Keywords: Lung cancer; surgery; anatomic resection; sublobar resection; segmentectomy


Submitted Jun 11, 2018. Accepted for publication Dec 07, 2018.

doi: 10.21037/jtd.2018.12.67


Introduction

“Is segmentectomy the future?” We believe that the answer to this question in a selective “YES!” That is if you are referring to “intentionally” anatomic segmentectomy for the surgical resection approach to the small (<2 cm. diameter), non-small cell lung cancers (NSCLC) located in the periphery of the lung parenchyma and anatomically located within the boundaries of a chosen segment of the lung (1-9). The possibility of obtaining adequate resection margins must also be calculated into the clinical formulation for “intentionally” choosing to perform anatomic segmentectomy over lobectomy for such NSCLCs. Anatomic segmentectomy also appears to be a preferred approach to the indeterminant peripheral pulmonary nodule suspicious for malignancy (10). If these radiographic, anatomic criteria can be met, “sublobar resection” by either extended wedge resection, or preferably anatomic segmentectomy may have an important primary management role for the clinical stage Ia NSCLC. Of course, the sublobar resection must be accompanied with an adequate interlobar, hilar and mediastinal lymph node sampling/dissection to establish this “quality sublobar resection” (11). Short of meeting these clinical parameters, sublobar resection must be considered as a surgical approach directed “only” to the physiologically impaired patient with a small peripheral NSCLC (12-17).


What leads us to consider sublobar resection/anatomic segmentectomy for early stage NSCLC?

For as long as physicians have contemplated surgical resection of pulmonary pathology, limited resection has been considered. The goal of sublobar pulmonary resection is to be the preservation of lung parenchyma and pulmonary function and reduce postoperative morbidity without affecting the primary therapeutic goals of surgical extirpation of the pathologic condition.

The first pulmonary resections, performed over half a millennium ago, were only of portions of lung hernias that resulted from battlefield chest injuries (18). Subsequent lung resections were also “piece meal” resections of necrotic lung tissue and intentional sublobar resection of areas of limited tuberculous disease (19). As improvements in surgical approaches to lung resection emerged, such as; use of intercostal access vs. thoracic chest wall resection; single stage lung resections enabled by postoperative chest drainage (20); and the eventual acceptance of endotracheal intubation with general anesthesia as a preferred approach to local/regional analgesia with patient sedation, renewed interest in sublobar resection occurred for limited pulmonary pathologic conditions (19).

The use of anatomic segmentectomy was first noted in the resection of focal bronchiectasis of the lung reported by Belsey and Churchill, and described in detail by Overholt (21,22).
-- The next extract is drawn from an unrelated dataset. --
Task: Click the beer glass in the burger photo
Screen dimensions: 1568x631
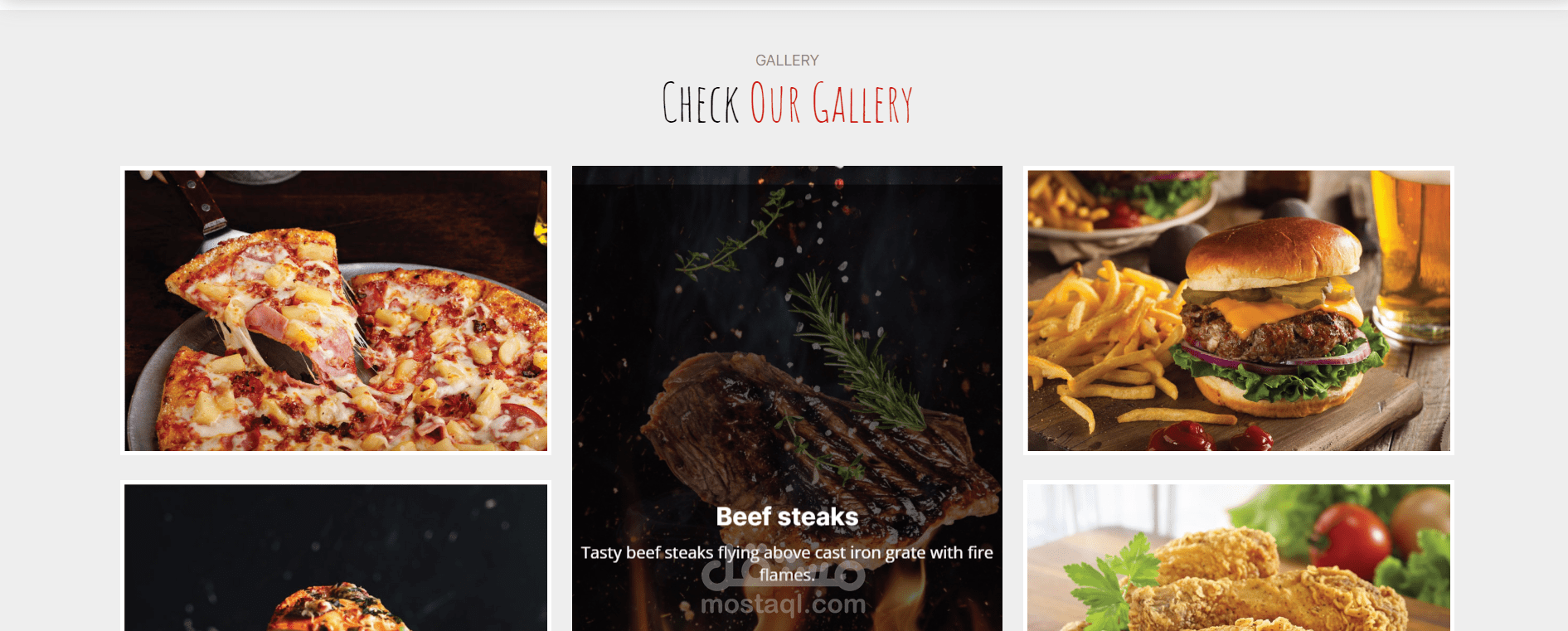Action: 1411,253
The pulmonary segment has long been defined as the true anatomic unit of the lung (23), and the use of this resection for lesions contained within the segmental boundaries appeared to be justified.
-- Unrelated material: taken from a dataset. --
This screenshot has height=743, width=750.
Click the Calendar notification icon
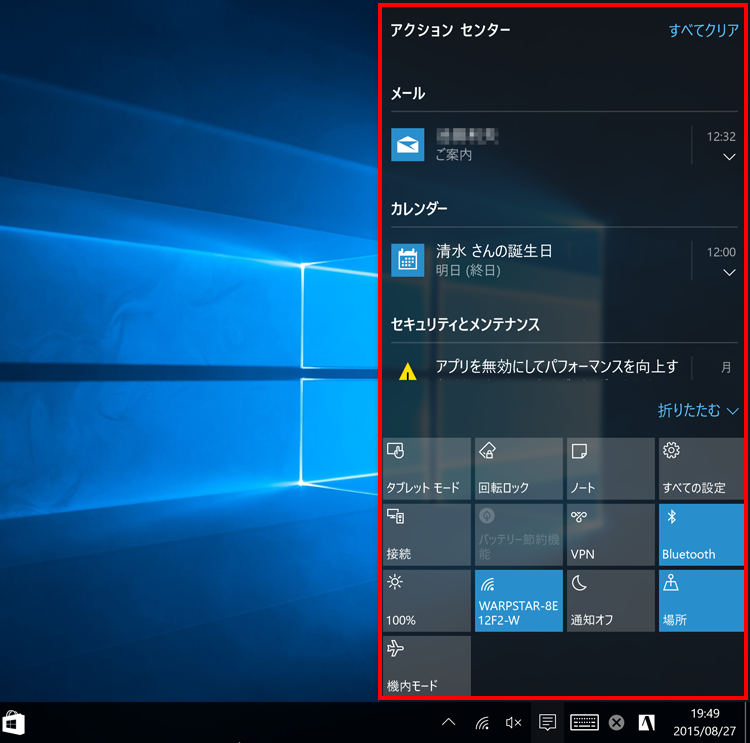coord(406,261)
However, the use of sublobar resection was not generally accepted as adequate treatment of carcinoma of the lung. An important barrier to the acceptance of sublobar resection, and even lobectomy, for the treatment of primary bronchogenic carcinoma was the oncologic surgical concepts that William Halsted championed for the treatment of breast cancer and other cancers (24). Halsted believed that the only appropriate operation was the removal of the entire organ affected by the cancer, any proximate tissues contiguous with the tumor (i.e., pectoral muscles and chest wall if necessary), and also all lymph node drainage basins proximate to the organ. These concepts defined Halsted’s “radical mastectomy” approach to breast cancer. This oncologic surgical concept was also held by most thoracic surgeons who first approached resection of lung cancer—total pneumonectomy was the only appropriate resection (25-31). Although lobectomy began to be utilized more commonly as an approach for the management of primary lung cancer by the middle of the 20th century (32-34), this lesser resection was not appreciated as a reasonable alternative to pneumonectomy until the seminal work of Shimkin et al., which described an equivalent survival between lobectomy and pneumonectomy for limited lung cancers managed at the Overholt and Ochsner Clinics (35) (Figure 1).

Figure 1 The results of the landmark study by Shimkin which compared the survival outcomes of patients undergoing either lobectomy or pneumonectomy for localized disease and not localized disease operated upon at the Ochsner and Overholt Clinics. Lobectomy found to be equivalent to pneumonectomy for localized disease. Reproduced from ref. (35).

Acceptance of the use of sublobar resection for the management of resectable lung cancers by thoracic surgeons has been met with even greater challenges. We must credit Errett et al. with providing the impetus to consider sublobar resection for peripheral stage I lung cancers (12). In 1985, Errett reported his survival comparison of 100 stage I NSCLC patients with compromised cardiopulmonary reserve who were managed with sublobar resection to the survival of 97 good risk NSCLC patients undergoing lobectomy from 1965 to 1982. He found no difference in survival between these groups (Figure 2).

Figure 2 Life-table analysis for cumulative survival rates in patients who underwent either lobectomies or wedge resections for stage I non-small cell bronchogenic carcinomas. Deaths include operative mortality. Numbers indicate patients at risk at the beginning of each interval. Reproduced from ref. (12).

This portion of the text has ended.